Cloud-specific and on-prem specifics
Cloud: enable cloud provider protections and integrate with your EDR. Examples: enable Microsoft Defender for Cloud for Azure VMs, Defender for Office 365 for email, and enable AWS GuardDuty and Amazon Inspector for EC2; attach EDR agents to cloud images (AMI/VM image bake process) to ensure every new instance is protected. Use S3 object scan lambdas or third-party solutions to scan uploads. On-prem: deploy endpoint agents via GPO/Intune and ensure servers running critical services have EDR and malware scanning on file shares. For hybrid setups, centralize policy in your management tool so the same baseline applies to both cloud and on-prem. Capture snapshots of cloud security center settings and EDR console onboarding status for evidence.
Monitoring, logging, and evidence collection
Forward all malware alerts, quarantines, and agent health telemetry to a central location (SIEM or cloud-native logs). Minimum evidence to retain: agent deployment list and versions, policy exports or screenshots (e.g., Defender settings JSON/GPO export), detection logs showing quarantines, timestamps, host identifiers, and remediation actions, and weekly scan reports. Retention: keep alerts and quarantine logs for at least 90 days (longer if contract requires); retain a change log of policy modifications. Configure automated alerts (Slack/email/SOAR) for high-severity detections and document triage procedures and assigned responders.
Risk, compliance tips, and best practices
Risk of non-implementation is material: without malware defenses you face data theft, ransomware, service disruption, loss of FCI confidentiality, contract termination, and potential reporting obligations. Compliance tips: (1) Maintain a short policy (one page) that maps tools/features to the FAR/CMMC control and keep a checklist of evidence items, (2) perform quarterly spot-checks of agent presence and version, (3) restrict exclusions and document justification for each, and (4) conduct tabletop exercises simulating a malware detection to show triage capability.
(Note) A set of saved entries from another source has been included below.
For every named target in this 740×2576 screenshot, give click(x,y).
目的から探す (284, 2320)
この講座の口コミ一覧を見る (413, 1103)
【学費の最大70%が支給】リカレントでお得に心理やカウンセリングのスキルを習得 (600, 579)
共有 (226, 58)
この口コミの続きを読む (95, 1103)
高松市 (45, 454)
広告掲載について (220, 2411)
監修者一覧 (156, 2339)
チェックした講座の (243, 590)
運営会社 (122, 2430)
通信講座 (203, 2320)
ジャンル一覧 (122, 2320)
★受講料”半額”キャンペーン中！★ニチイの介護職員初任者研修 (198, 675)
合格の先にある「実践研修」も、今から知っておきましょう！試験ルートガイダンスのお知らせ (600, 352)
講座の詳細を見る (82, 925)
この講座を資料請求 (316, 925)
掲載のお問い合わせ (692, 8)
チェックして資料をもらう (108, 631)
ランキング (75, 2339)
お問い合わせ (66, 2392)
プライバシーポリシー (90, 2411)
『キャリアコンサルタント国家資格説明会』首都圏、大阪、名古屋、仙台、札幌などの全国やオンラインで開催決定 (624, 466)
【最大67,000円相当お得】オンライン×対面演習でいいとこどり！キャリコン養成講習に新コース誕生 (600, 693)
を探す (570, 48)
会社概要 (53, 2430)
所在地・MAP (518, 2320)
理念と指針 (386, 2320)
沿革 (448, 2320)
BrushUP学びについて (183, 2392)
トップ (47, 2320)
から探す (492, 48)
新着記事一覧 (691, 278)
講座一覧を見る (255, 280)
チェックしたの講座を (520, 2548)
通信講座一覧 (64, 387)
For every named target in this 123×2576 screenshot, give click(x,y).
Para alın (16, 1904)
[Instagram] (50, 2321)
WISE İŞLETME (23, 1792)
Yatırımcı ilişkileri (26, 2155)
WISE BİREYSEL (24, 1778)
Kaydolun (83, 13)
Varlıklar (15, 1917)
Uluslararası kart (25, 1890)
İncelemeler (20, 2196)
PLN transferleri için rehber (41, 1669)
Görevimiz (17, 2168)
Best practices include automating onboarding in your CI/CD pipeline (bake EDR into golden images), using cloud-delivered protection for near-real-time updates, and integrating detection telemetry into a SIEM for correlation with other indicators.
In summary, meeting FAR 52.204-21 / CMMC 2.0 Level 1 SI.L1-B.1.XIII is a practical program: inventory assets, deploy EPP/EDR and cloud-native protections, enforce a baseline with automatic updates, centralize logging and evidence retention, and document the process. For a small business this can be achieved with managed services (e.g., Microsoft Defender for Business + Defender for Cloud) and straightforward documentation—deliverables that auditors want are the inventory, policy exports, agent deployment lists, and sample detection logs showing quarantines and remediation actions.